Major-Brigadeiro destacou que acesso direto à infraestrutura aeroportuária em Salvador facilita certificações e testes de aeronaves e drones.
A escolha de Salvador para abrigar o Parque Industrial Tecnológico Aeroespacial da Bahia (PITA-BA) passou por critérios rigorosos de infraestrutura logística.

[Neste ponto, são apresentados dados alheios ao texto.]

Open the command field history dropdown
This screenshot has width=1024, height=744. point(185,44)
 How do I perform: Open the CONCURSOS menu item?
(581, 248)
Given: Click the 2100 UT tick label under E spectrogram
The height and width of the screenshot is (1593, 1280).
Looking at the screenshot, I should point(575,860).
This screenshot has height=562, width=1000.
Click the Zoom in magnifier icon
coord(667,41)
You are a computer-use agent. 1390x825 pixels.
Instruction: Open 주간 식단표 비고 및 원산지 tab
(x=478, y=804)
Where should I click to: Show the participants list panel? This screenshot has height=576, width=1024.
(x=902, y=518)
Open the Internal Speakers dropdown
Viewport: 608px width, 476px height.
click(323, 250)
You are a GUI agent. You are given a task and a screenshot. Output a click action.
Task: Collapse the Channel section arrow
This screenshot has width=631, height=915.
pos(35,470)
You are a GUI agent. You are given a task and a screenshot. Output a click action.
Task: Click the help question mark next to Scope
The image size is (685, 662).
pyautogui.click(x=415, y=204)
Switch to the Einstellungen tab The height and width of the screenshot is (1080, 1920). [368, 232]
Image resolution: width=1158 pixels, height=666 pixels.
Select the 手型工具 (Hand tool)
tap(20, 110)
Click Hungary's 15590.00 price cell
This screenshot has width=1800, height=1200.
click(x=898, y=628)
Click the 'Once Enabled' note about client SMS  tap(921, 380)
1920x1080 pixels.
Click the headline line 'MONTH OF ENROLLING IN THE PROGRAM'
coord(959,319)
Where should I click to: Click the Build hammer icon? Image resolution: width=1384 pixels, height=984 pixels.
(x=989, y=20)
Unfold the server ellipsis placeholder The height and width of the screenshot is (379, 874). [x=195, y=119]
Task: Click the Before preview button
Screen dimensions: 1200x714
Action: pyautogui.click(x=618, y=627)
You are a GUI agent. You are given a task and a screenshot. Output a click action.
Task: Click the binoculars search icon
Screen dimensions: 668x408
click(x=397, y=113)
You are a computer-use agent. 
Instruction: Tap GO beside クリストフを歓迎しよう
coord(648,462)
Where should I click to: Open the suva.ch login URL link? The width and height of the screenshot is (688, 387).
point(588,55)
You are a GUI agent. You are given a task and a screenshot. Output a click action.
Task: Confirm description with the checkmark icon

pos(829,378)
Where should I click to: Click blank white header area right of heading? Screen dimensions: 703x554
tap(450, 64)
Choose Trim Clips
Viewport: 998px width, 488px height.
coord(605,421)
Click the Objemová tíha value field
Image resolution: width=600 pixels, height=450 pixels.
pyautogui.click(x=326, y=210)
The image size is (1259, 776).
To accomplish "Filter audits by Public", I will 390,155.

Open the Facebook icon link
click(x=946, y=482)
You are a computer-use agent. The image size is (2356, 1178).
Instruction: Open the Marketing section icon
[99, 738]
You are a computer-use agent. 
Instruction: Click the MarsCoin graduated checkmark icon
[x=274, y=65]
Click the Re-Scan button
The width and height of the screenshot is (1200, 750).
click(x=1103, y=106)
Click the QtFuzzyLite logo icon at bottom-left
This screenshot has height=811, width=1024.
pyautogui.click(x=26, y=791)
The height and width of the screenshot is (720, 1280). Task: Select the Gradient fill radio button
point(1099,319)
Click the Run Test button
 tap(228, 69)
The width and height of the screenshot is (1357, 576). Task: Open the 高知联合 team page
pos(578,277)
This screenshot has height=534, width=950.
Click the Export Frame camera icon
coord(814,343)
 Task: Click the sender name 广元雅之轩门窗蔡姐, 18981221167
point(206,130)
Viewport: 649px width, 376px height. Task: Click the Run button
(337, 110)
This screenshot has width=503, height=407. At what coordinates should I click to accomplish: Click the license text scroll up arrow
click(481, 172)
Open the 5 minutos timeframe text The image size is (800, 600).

Durante sua apresentação no 1º INOVAERO, o Major-Brigadeiro do Ar Fábio Luís Morau fez questão de mostrar como a geografia local favorece o projeto.
Exibindo um mapa aéreo da região, o oficial apontou a proximidade vital entre os laboratórios e a área de operação de voo. “O SENAI CIMATEC é uma área bastante ampla […] com uma característica muito inusitada, porque nós estamos do lado de uma pista de pouso que tem uma conectividade direta com essa área, que pode ser explorada por centros de certificação, por laboratórios, construção de hangares”, detalhou Morau.
O ambiente já conta com iniciativas em andamento, como centros de competência em drones e nanossatélites. Para a Força Aérea Brasileira (FAB), essa combinação de infraestrutura de ponta e facilidade logística no Aeroporto de Salvador é um diferencial competitivo. “A posição estratégica da pista colabora de maneira fundamental para que nós possamos otimizar o desenvolvimento da inovação aqui no PITA-BA”, concluiu.